The clothes drier incident was a once off. But like all the other episodes of smacking, a missed opportunity to as the song says, ‘teach your children well’…with love. What my brothers and my sister and I remember of the ‘family room’, wasn’t abuse – they weren’t thrashings or punch ups.
It was ‘just smacking’. Probably not severe or frequent enough to warrant police attention under today’s law (if we ever ‘told’)? But enough that telling the story here has reminded me of too much pain to sign my real name to this. It seems appropriate to use my childhood nickname.
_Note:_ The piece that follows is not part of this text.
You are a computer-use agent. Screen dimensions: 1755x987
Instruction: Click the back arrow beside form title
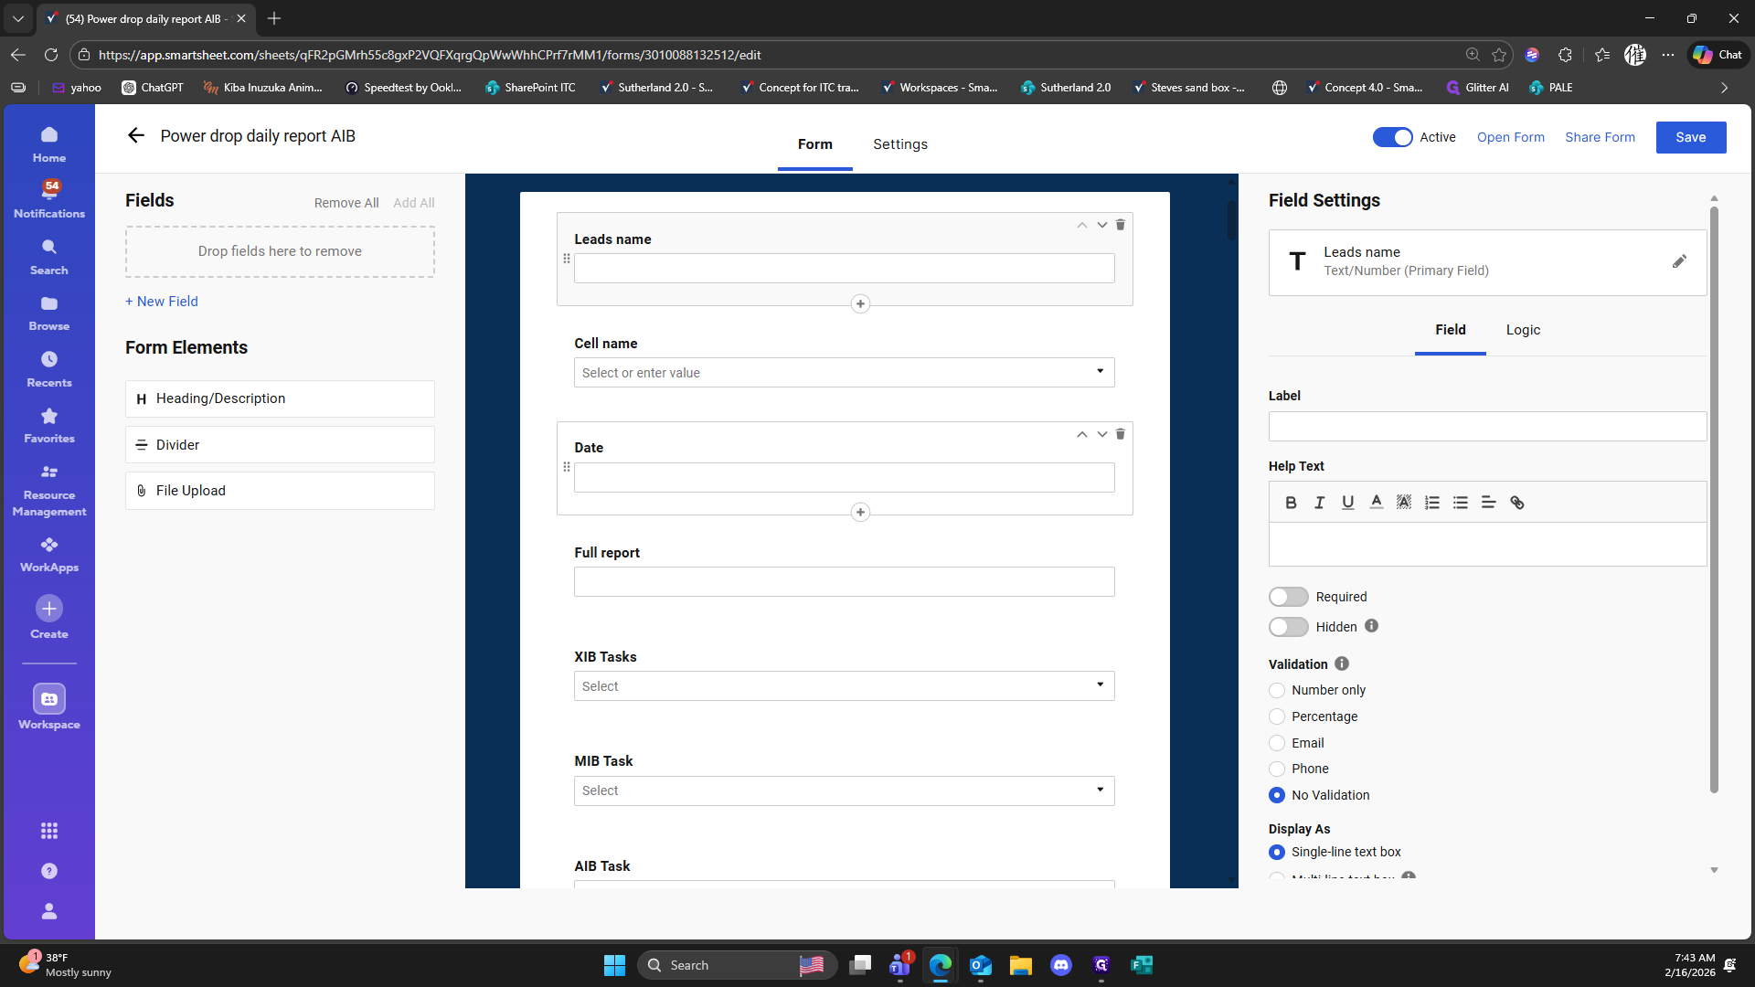point(136,136)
During recent years I’ve listened while the nation has hotly debated – in front of all our kids – how important it is that adults be allowed to hit them (physically vent their anger in so many cases). I’ve heard a number of people reporting “I was hit and it didn’t do me any harm”. Each time I wonder, didn’t it? I wonder where might we all be if, instead of being hit, as children we’d been supported to make amends to those we’d wronged, shown what empathy is from our earliest years, and grown up never doubting we were loved?
You can be sure I’m voting YES in the referendum, to help ensure that over time, using guidance and love take the place of smacking. If you haven’t decided to yet or you still favour smacking, can I ask, do you remember how it felt?